The pact calls for Granite to develop a 7 1/2-acre tract, marking the 10-year-old leading office developer's first foray into Tarrant County. Greg Fuller, Granite's managing director, tells GlobeSt.com that the preliminary design calls for a six-floor, 150,000-sf, multi-tenant building. And, he confides, Granite has the first right of refusal for an abutting 75-acre tract for additional office development. Phil Baker and Stan McClure, both of Insignia/ESG (formerly Baker Commercial Realty), brokered the land deal.
The first spade of earth won't be turned until mid-2002, with an eye on a summer 2003 delivery. That, says Fuller, is because "there's still a lot of work to be done between here and there."
That work is the infrastructure, specifically the completion of Texas 114, which is the connector between the 15,000-acre AllianceTexas and Dallas-Ft. Worth International Airport. Jim Baker, Terrabrook vice president and general manager, says the strategy is to deliver Aventerra's infrastructure and Granite Corporate Center in sync with the mid-2003 opening of Texas 114.
Aventerra's land planner, Good Fulton Farrell of Dallas, is designing Granite's class A office building. Aventerra's landscape architect, TBG Partners of Dallas, will design the grounds for Granite Corporate Center at Aventerra.

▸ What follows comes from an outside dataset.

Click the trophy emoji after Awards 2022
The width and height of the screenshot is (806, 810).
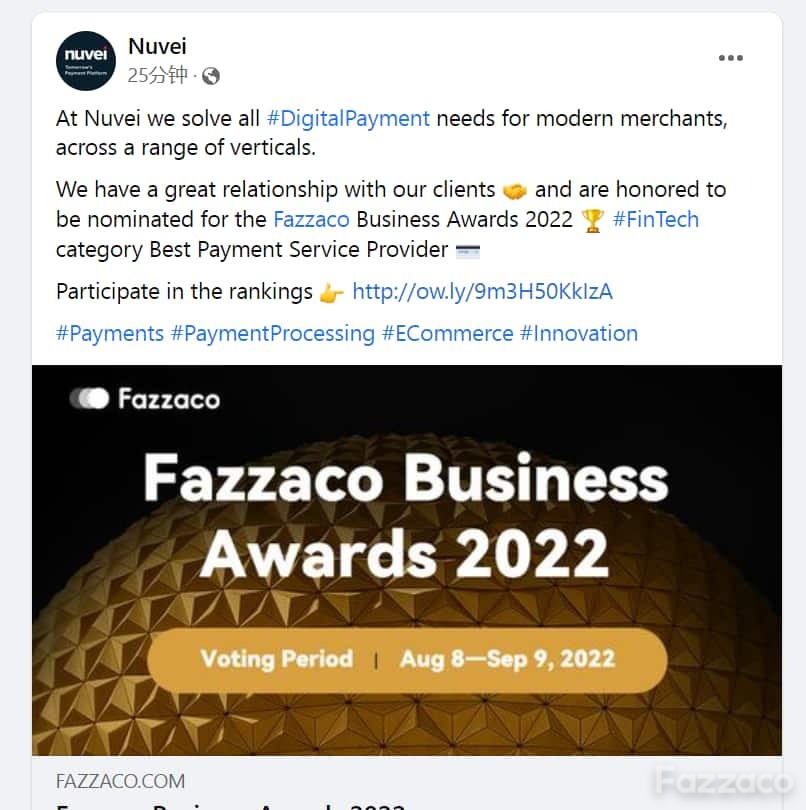[x=593, y=221]
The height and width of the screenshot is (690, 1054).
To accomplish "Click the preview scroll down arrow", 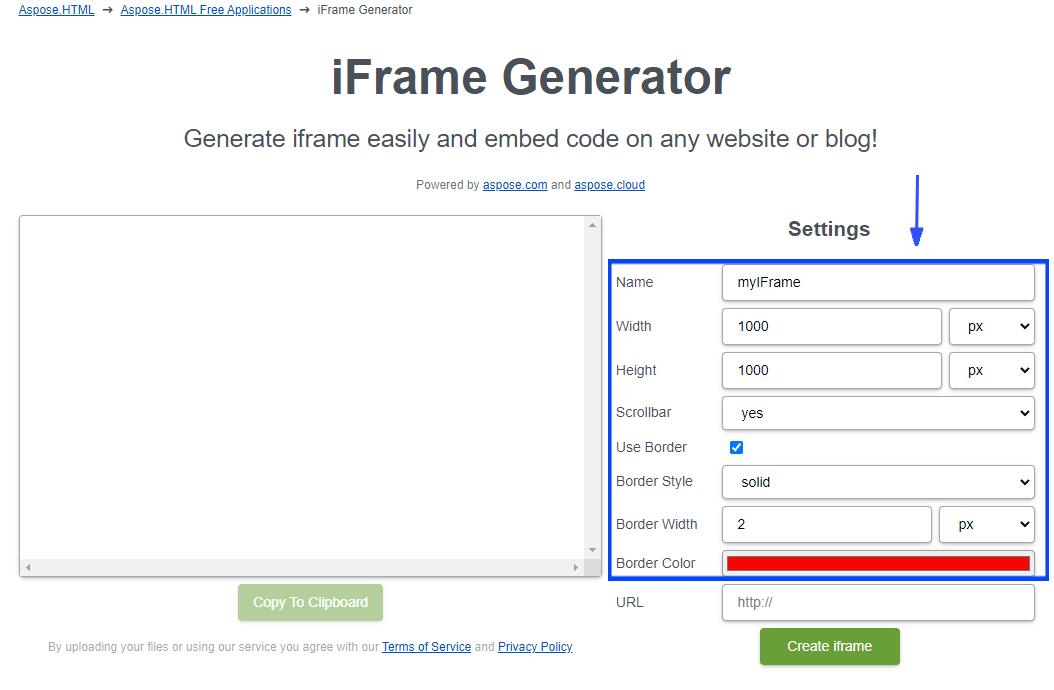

Granite's project literally will be positioned at "the front door to 114," says Fuller. Talks are under way with prospective tenants, including one single-tenant user. Fuller says he's not precluding that the spec building could become a build-to-suit since it's so early in the planning game. Should a build-to-suit tenant come forward, a second office building might begin sooner than anticipated, he says. The deal was sewn up by the prospects of being close to Las Colinas, where Granite has a large presence, the DFW and Alliance airports and the demographics of Southlake, home to many high-profile metroplex figures.
The Granite signing signals a close to a lengthy process "to find the right development affiliate...and matching of corporate philosophies and then working out the logistics of working together," Baker explains to GlobeSt.com. He says the Terrabrook team is intent on finding just the right fit in its development partners for the project that will add four million sf to six million sf of retail, hotel, office and corporate build-to-suits to the 114 West Corridor. "We see this as an eight to 10-year development. We want to do this right," he stresses.
The under-construction artery, says Baker, is on its way to becoming a master-planned corridor of abutting mixed-use projects, with large office components. Four such developments already line the highway, touching in some spots. There's comfort in that, he says, because it ensures "a consistent level of quality development more so than competition."